───── Provided records

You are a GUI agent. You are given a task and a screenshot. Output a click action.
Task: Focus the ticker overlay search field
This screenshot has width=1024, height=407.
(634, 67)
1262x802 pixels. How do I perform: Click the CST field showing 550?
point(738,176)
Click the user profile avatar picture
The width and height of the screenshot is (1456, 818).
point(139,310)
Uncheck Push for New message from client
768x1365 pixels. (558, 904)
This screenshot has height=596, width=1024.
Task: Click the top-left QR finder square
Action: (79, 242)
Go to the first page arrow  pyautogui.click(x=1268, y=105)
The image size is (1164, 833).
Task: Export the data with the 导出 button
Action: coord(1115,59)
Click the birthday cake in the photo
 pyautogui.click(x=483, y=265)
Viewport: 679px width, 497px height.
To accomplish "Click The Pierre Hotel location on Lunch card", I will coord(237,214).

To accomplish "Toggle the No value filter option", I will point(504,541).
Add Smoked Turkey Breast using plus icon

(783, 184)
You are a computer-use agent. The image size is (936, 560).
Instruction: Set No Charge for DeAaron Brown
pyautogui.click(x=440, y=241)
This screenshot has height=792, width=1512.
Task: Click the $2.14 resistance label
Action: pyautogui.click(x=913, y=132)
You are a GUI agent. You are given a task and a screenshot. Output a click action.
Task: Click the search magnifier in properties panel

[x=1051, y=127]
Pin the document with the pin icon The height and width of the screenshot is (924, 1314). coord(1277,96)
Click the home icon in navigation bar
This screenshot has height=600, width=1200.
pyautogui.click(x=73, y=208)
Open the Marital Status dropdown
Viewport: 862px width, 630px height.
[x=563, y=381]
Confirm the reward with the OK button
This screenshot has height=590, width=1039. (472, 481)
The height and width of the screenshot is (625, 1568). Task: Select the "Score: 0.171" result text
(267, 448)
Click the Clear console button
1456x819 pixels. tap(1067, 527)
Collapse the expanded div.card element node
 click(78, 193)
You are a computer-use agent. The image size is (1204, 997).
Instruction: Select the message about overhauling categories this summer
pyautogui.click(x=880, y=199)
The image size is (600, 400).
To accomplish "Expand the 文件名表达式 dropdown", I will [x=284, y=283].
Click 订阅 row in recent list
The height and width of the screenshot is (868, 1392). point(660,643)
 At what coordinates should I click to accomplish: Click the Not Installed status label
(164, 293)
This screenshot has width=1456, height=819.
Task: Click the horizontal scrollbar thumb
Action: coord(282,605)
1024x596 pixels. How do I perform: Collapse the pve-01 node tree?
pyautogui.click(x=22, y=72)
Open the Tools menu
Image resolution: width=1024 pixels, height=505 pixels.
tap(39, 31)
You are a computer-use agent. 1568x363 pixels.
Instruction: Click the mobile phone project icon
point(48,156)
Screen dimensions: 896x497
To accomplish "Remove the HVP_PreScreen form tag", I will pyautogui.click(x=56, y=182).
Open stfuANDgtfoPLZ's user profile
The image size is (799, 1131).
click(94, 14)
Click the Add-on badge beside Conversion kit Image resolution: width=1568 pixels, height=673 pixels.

──────────

> [Short task]: Pull out each line of the records above that contains the word "Instruction".

> [Expected answer]:
Instruction: Set No Charge for DeAaron Brown
Instruction: Select the message about overhauling categories this summer
Instruction: Click the mobile phone project icon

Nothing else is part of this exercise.